In the previous post, I gave you a real-world example of a test automation strategy for REST APIs, and thus we know what we expect from our test harness. In today’s post, we are going to look at tooling which will help us to fulfill the strategy by using open source technologies only. As already hinted in the title I’d chosen Python as a programming language. The main reason behind this decision is very simple — its ecosystem of already existing tools allowed me to effectively fulfill the before-defined test strategy. Without further ado here is the list of tools used: locust.io, pytest, Schemathesis, PyHamcrest, ReportPortal. In the following paragraphs, I will try to explain how these tools support the test strategy.
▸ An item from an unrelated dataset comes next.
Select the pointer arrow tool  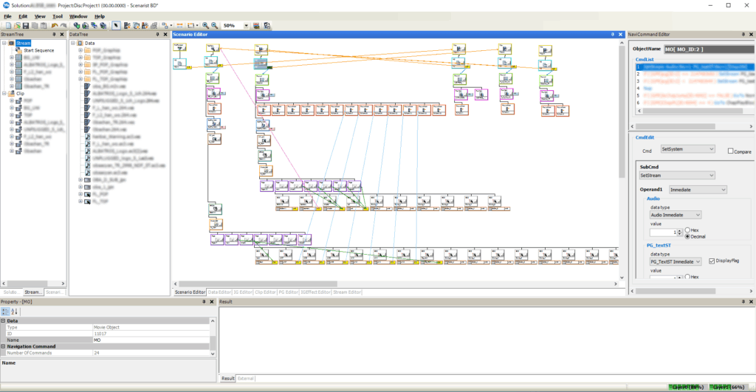coord(116,26)
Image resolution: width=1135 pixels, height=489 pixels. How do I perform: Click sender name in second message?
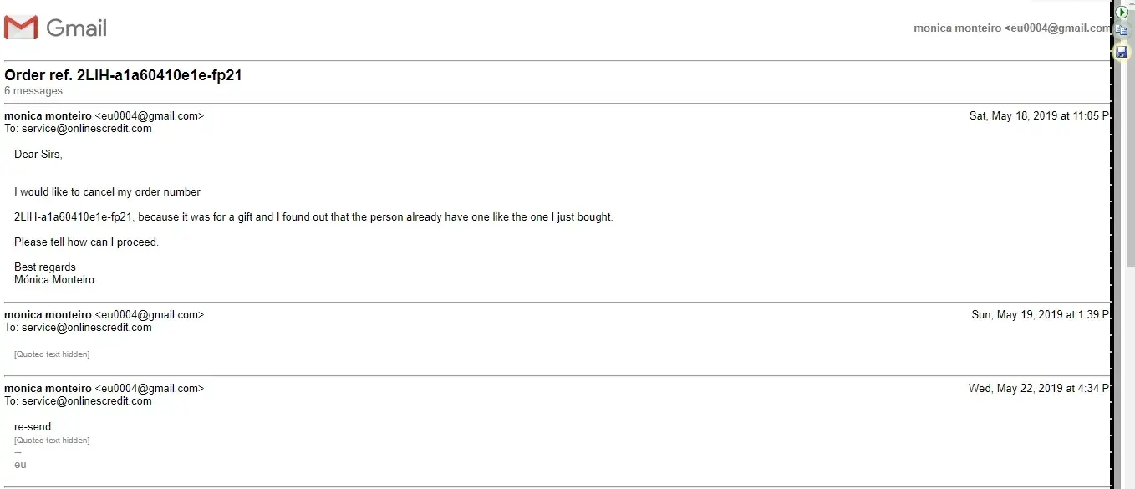point(48,315)
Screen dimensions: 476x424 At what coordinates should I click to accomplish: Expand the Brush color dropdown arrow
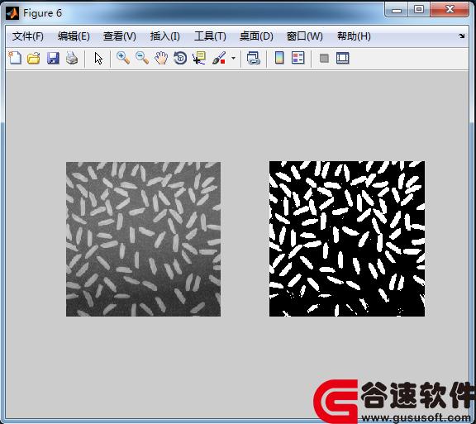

To achieve very high code reusability and fast authoring it is necessary to write performance tests in code. This way we can model the API calls to be used for functional and non-functional tests. For this reason, I’ve chosen locust.io as a performance testing tool and pytest as a functional testing framework. In the past, I used JMeter as well, but the tool itself does not allow storing the tests in code, but you have to store it in XML format, which is very difficult for tracking changes in the versioning system as it is not very readable compared to plain python code. And if you use JMeter or any other tool it requires you to define and maintain the API calls at two places — for the functional tests and the performance tests themselves. The Locusts standard request interface (Locust also provides FastHttp which has a slightly different request interface) shares the same interface with the requests python library which makes the reusability very easy to achieve.
Another very important tool increasing the effectiveness of authoring tests is schemathesis — especially if you have OpenAPI definition at your disposal. Schemathesis can be used not only to assert that API response conforms to API definition but can be used to do property-based testing for specified API input. This means two things — it allows you to get rid of lots of code by checking the response against OpenAPI definition instead of manually defining all the properties in code, and it supports clever property-based test case generation, thus reducing tons of time spent on negative test cases preparation.
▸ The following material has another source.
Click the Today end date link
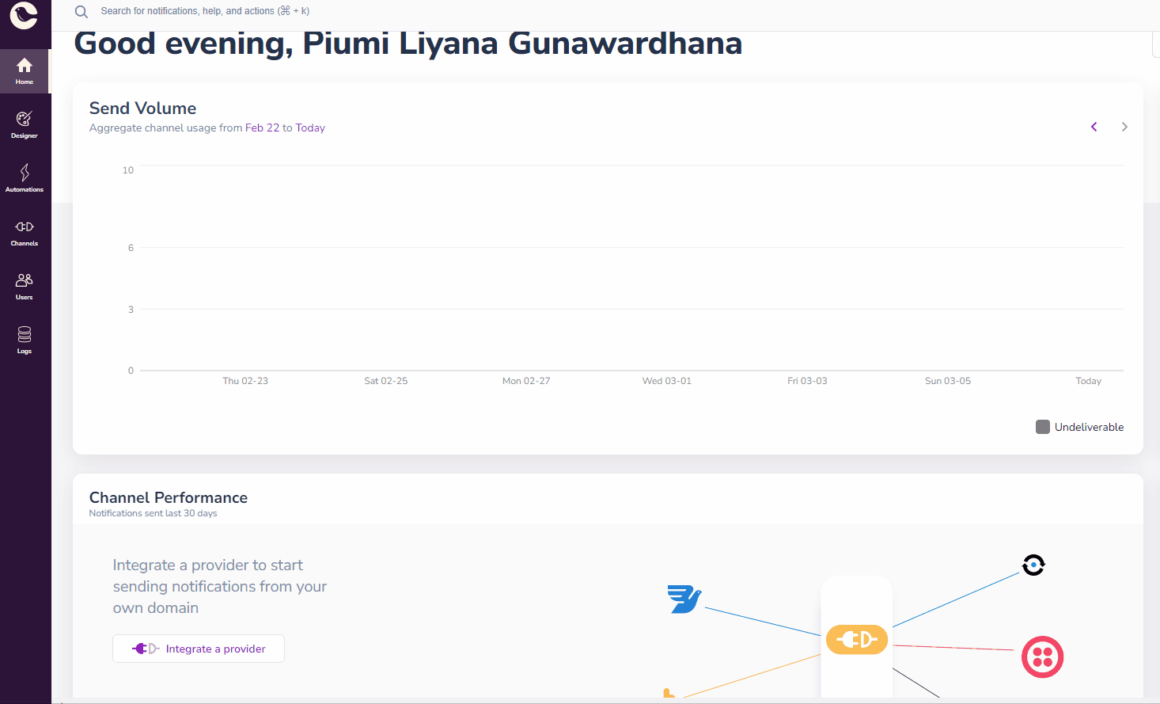The height and width of the screenshot is (704, 1160). [x=310, y=127]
When a test fails it’s very important to provide enough information on what went wrong. PyHamcrest can be used to create a custom matcher and include domain-specific debug information as tracing id, service version, etc. I mainly use it for creating custom response matcher. Incorporating custom response code matcher in your codebase is going to increase the readability of your tests and make it a little bit more maintainable — transition to another HTTP library would be easier, as you would need to change only custom matcher logic instead of changing the assertion of all your tests. But the biggest benefit lies in vastly improved debugging experience and thus reducing the time spent exploring failed tests and gathering information.
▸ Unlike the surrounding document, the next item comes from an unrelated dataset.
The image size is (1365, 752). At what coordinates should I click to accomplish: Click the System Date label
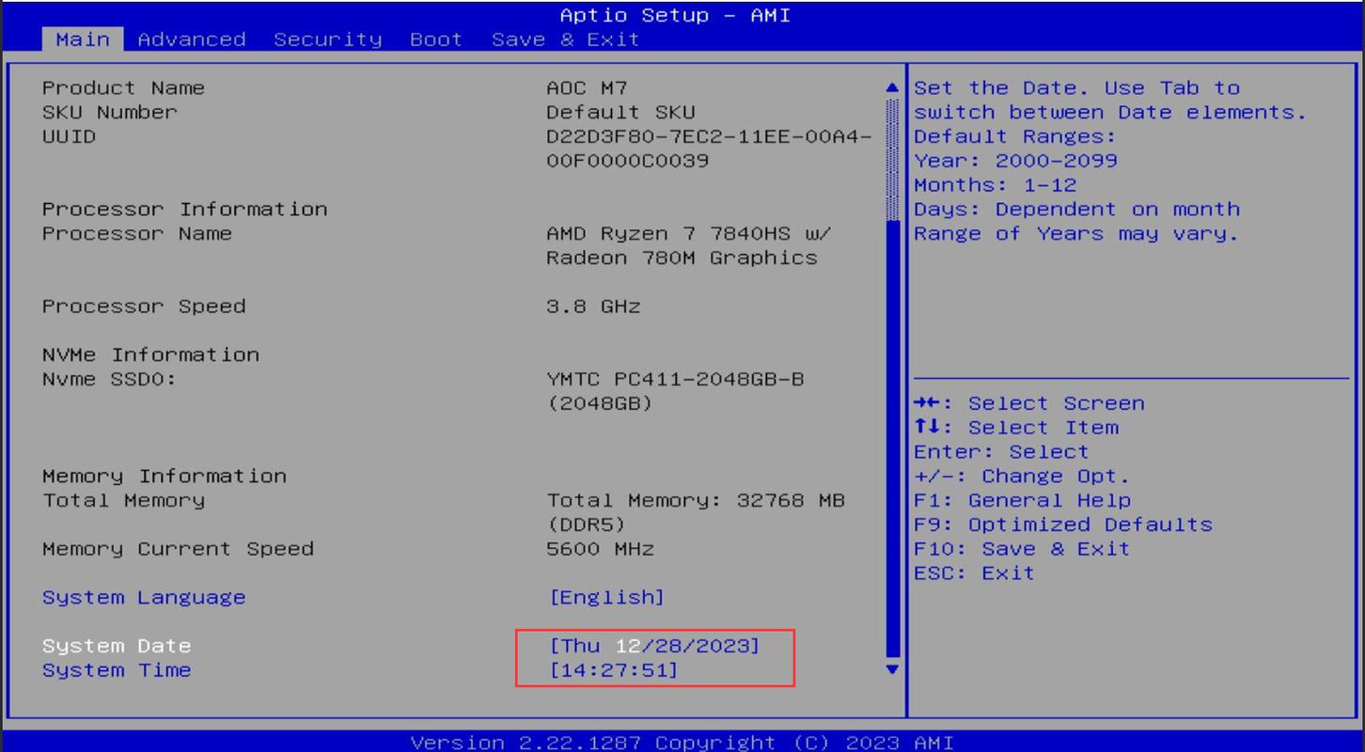click(x=117, y=646)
The key part of a good testing infrastructure is test reporting. You know the situation when your tests fail and you have to open your CI and search in very long output to find the assertion error. And this gets even more frustrating when there is a couple of errors. With ReportPortal you will be able to navigate through your failed test in a more sane way. You can upload to ReportPortal other information collected during test runs such as communication logs. You will get the assertion error and test logs in one place, with that you will be able to find out what went wrong pretty quickly and easily. But the benefits of using ReportPortal do not stop here. It will track the history of your test results and allow you to spot repeating problems more easily. All that data gathered in ReportPortal gives you more detailed statistical insight into your tests and application under test. You will be able to visualize the pass/fail ratio, average run time, execution time per individual test, and more. Regular CI tool history limits your statistics data to pass/fail statistics over a couple of last builds. But that’s it. You do not get statistics on which particular tests have failed. With ReportPortal you will be able to get an overview of most often failing tests.